In the context of my life, I’ve realized this isn’t one of the things that I care or need to fight her on. But I also know I don’t need this haircut to feel like myself, which is why this is a very personal decision. I want to have a relationship with Mom, but I also know choosing that option means there’s a really difficult road ahead of us filled with tough conversations and intense feelings we both will need to commit to working through, and I cannot do that work alone. Interestingly enough, after all that inner turmoil, it turns out that maybe this haircut just doesn’t have to be one of those tough conversations.
Shen me dong xi : “What is it?” but in this context, can also be translated as “What are you talking about?”
Mama & Ma: Mom
WaiPo: Maternal Grandmother
From the author: I acknowledge not all of these resources are accessible by everyone, but I am providing the options in case they are available for some.
- Therapy — Having tried three different therapists, I have found the person who shares a cultural identity and understanding of social justice (coming from an Masters of Social Work) background to be the most helpful. Our sessions have allowed me to hold up a mirror to some of the issues I’ve struggled with. She provides perspective and new ideas for how she thinks about problems when I am stuck, but she does the necessary pushback and strives to provide the space for me to draw my own conclusions and decisions when needed. Sessions are $125 an hour, however I know she and others sometimes offer sliding scale payments for those who cannot afford it.
- Meditation — Try the Headspace App for free for 10 days. They also have deals sometimes for monthly or annual subscription.

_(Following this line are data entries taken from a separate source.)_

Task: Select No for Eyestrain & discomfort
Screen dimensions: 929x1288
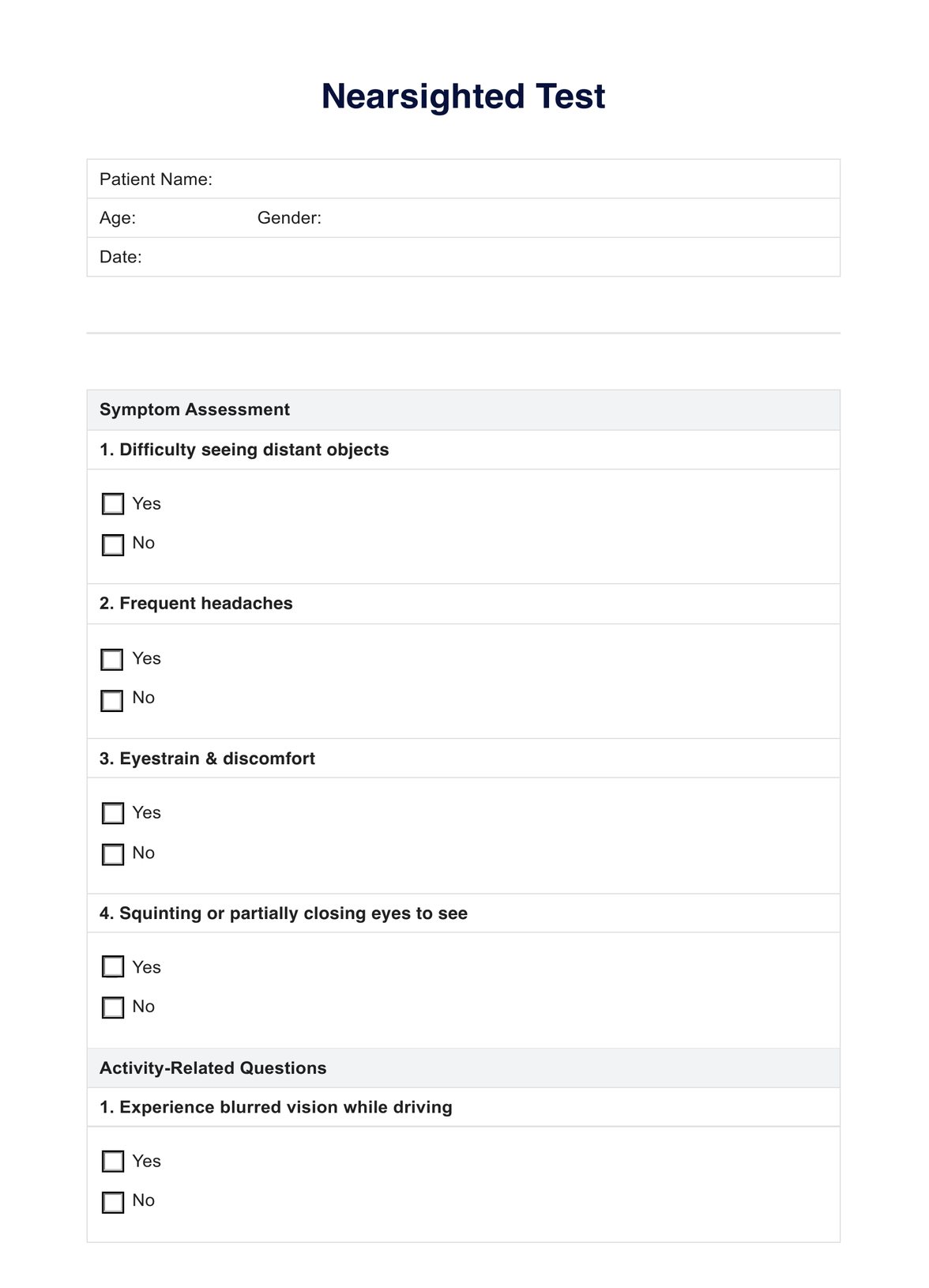Action: coord(113,854)
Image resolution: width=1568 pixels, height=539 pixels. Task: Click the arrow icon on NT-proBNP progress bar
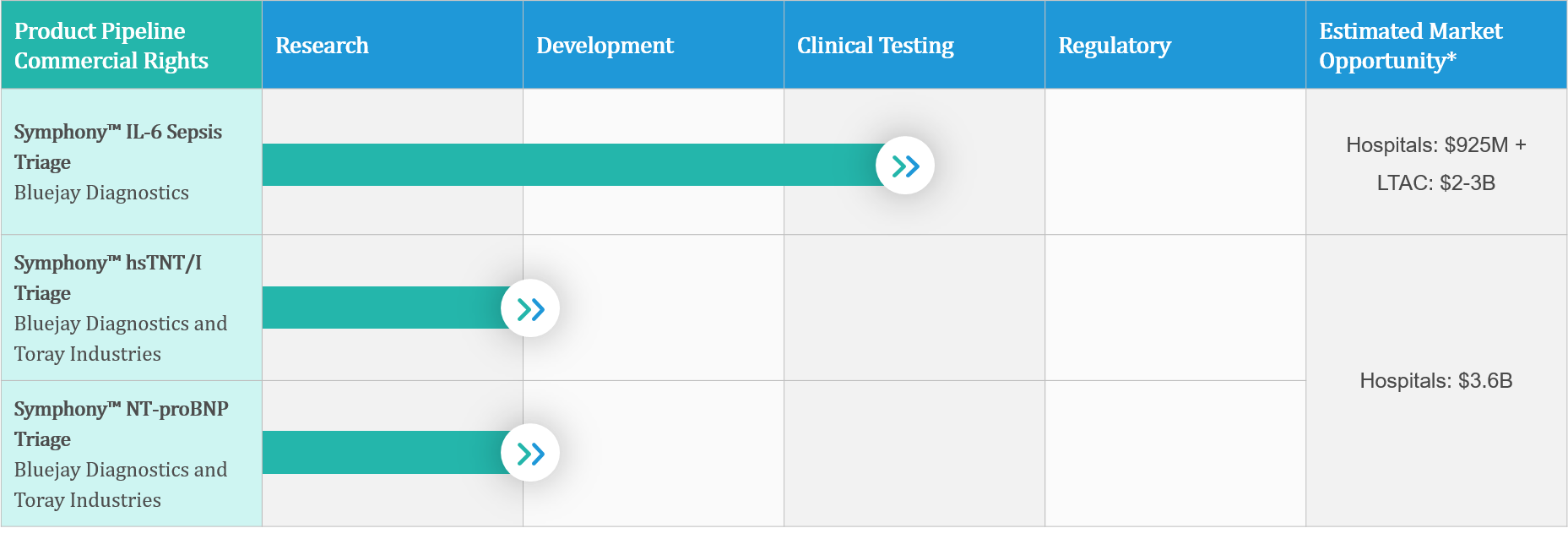[x=530, y=453]
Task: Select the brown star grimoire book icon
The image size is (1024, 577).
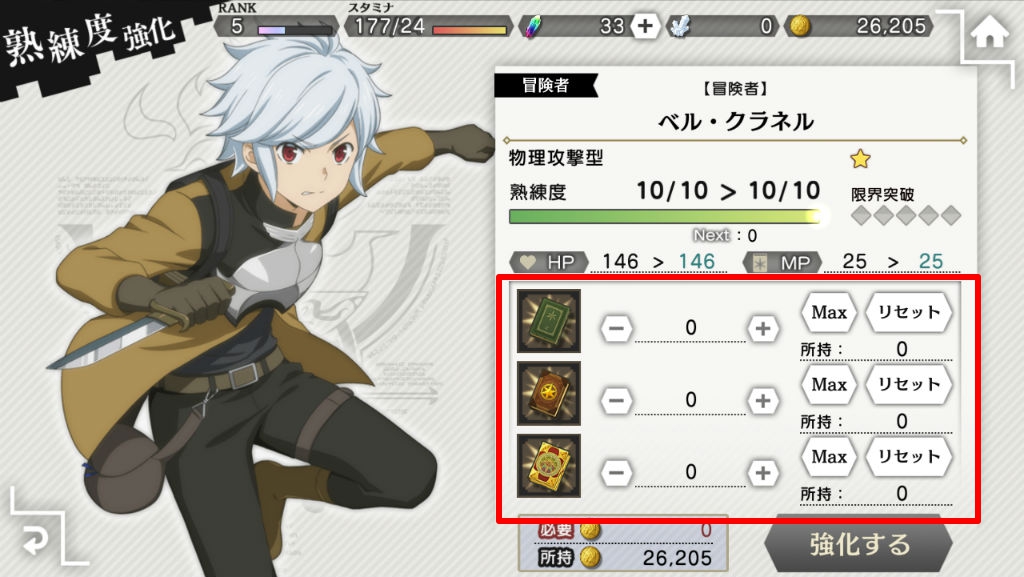Action: [549, 394]
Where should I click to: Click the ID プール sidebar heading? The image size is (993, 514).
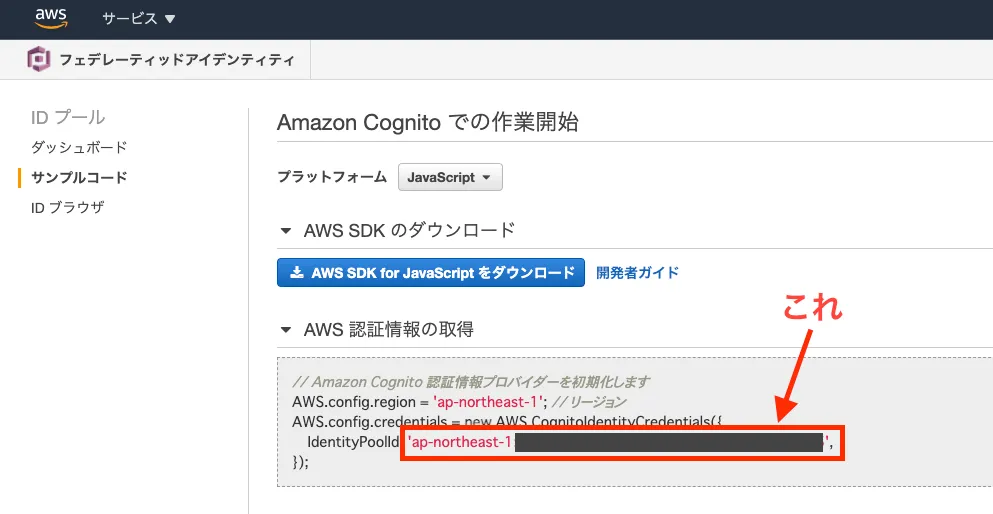click(68, 118)
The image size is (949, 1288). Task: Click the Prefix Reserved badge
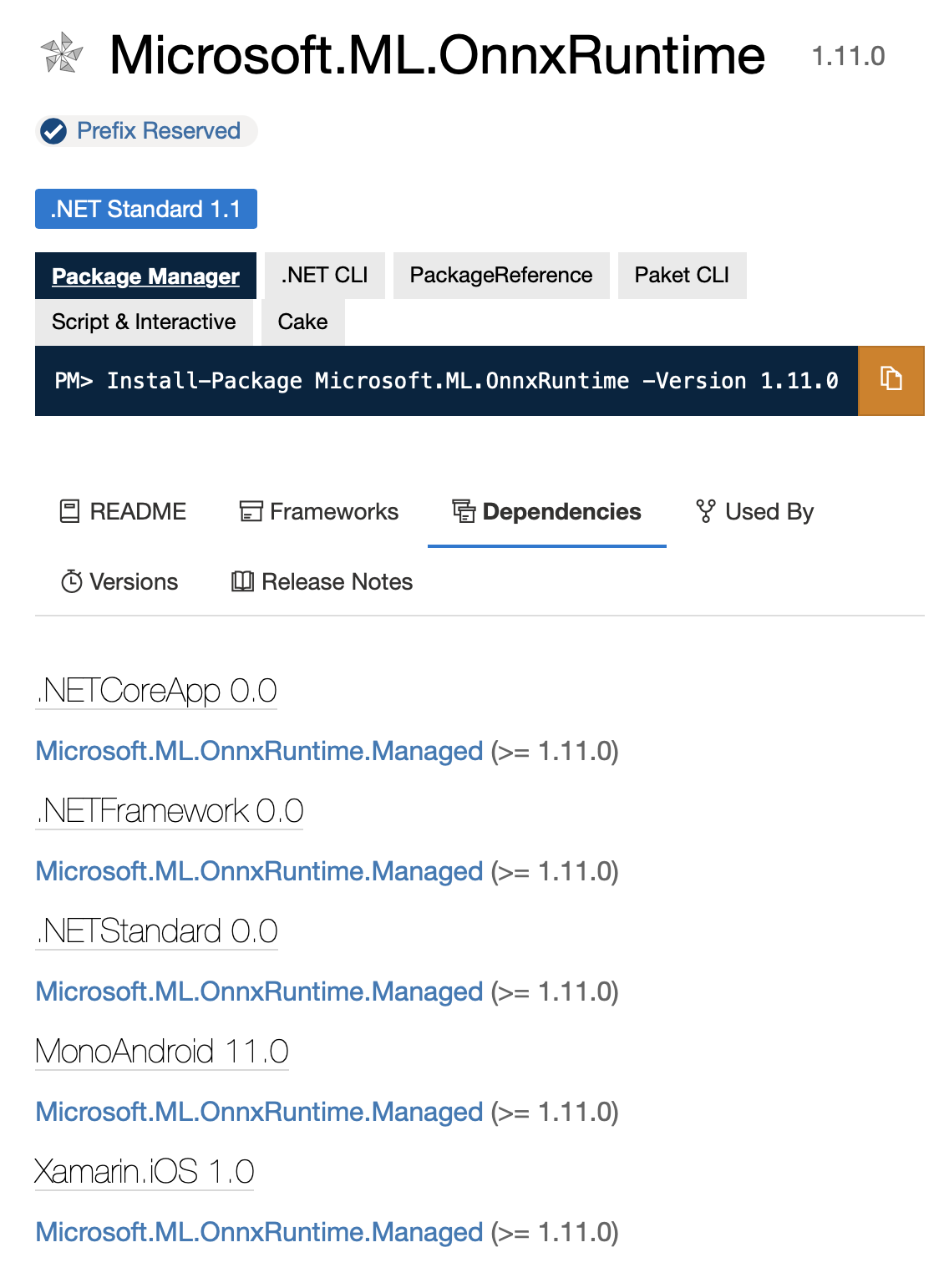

- Psychedelics — As with anything that requires more research and is considered a “drug,” the decision to try psychedelics is personal. I have personally found some psychedelics to be enablers in increasing self awareness. I also recognize there is a lot of appropriation and injustice to indigenous communities who have always used psychedelics in their cultural practices and that the industry is primarily dominated by white men.This is a list of experiences and resources that make reference to some of these issues.
- Exercise — I have started exercising more regularly and this has helped me feel better about my body and overall self-care.
- Journaling and writing this piece.